In a recent survey by ConsumerQuest for LeapFrog Enterprises 66% of parents of three- to 11-year-olds have agreed that they feel playing with educational video games "gives their child an educational advantage."
The survey was conducted with over 1,000 parents, and from the sample, for parents of children six to eleven years old, there was a 22% decline in the number of parents who said they didn't like their children spending time playing video games compared to the study performed last year. This figure also dropped for parents of three- to five-year-olds, with 12% fewer parents opposed to video game play. 42% of all parents however take issue with their child logging hours with video games when asked about the category as a whole.
The survey also revealed that 72% of all parents polled are comfortable with educational toys that incorporate children playing games on the TV. Additionally, the survey found that parents are equally at ease with their three- to five-year-olds learning from video games as they are learning from books.

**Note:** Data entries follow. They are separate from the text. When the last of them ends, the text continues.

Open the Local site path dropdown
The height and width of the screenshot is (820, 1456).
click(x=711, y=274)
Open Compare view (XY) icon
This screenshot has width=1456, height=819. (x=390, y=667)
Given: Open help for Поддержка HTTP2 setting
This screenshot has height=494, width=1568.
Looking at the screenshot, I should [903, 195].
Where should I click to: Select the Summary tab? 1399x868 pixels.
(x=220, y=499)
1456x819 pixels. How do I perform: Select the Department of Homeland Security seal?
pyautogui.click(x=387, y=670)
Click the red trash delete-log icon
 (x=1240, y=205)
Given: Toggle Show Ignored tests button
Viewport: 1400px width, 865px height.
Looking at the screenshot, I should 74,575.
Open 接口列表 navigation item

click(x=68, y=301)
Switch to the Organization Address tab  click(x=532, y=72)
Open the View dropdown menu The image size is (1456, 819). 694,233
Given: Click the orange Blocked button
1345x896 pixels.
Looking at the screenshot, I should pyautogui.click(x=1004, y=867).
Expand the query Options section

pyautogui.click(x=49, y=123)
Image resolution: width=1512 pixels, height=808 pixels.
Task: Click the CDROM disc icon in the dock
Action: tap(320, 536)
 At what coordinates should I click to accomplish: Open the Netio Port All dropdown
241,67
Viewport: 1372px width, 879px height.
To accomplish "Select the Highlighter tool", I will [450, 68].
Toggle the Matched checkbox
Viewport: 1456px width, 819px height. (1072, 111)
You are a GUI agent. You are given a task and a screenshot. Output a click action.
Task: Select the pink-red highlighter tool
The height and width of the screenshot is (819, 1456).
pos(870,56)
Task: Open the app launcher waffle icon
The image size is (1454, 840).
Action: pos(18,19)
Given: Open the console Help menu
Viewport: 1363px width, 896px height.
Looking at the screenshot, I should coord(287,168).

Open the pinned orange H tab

LeapFrog has also announced availability of two new web-connected learning game systems -- the Leapster2 Learning System and the Didj Custom Gaming System. The Leapster2 is a handheld for four- to eight-year-olds, and Didj is a learning platform for six- to 10-year-olds that allows children personalize the look and feel of the games and customize gameplay.
"We believe children's interaction with the computer has positively influenced parents' perceptions and interest in educational gaming," said Fern Grant, LeapFrog's director of consumer insights. "Parents today support preschool children learning to use a computer and perceive its use to be broadly educational. As an extension of that world, educational gaming systems can offer a real win-win for parents because, while their children are engaged with the vivid graphics and latest movie and TV characters, parents see them benefit from the action-packed learning games."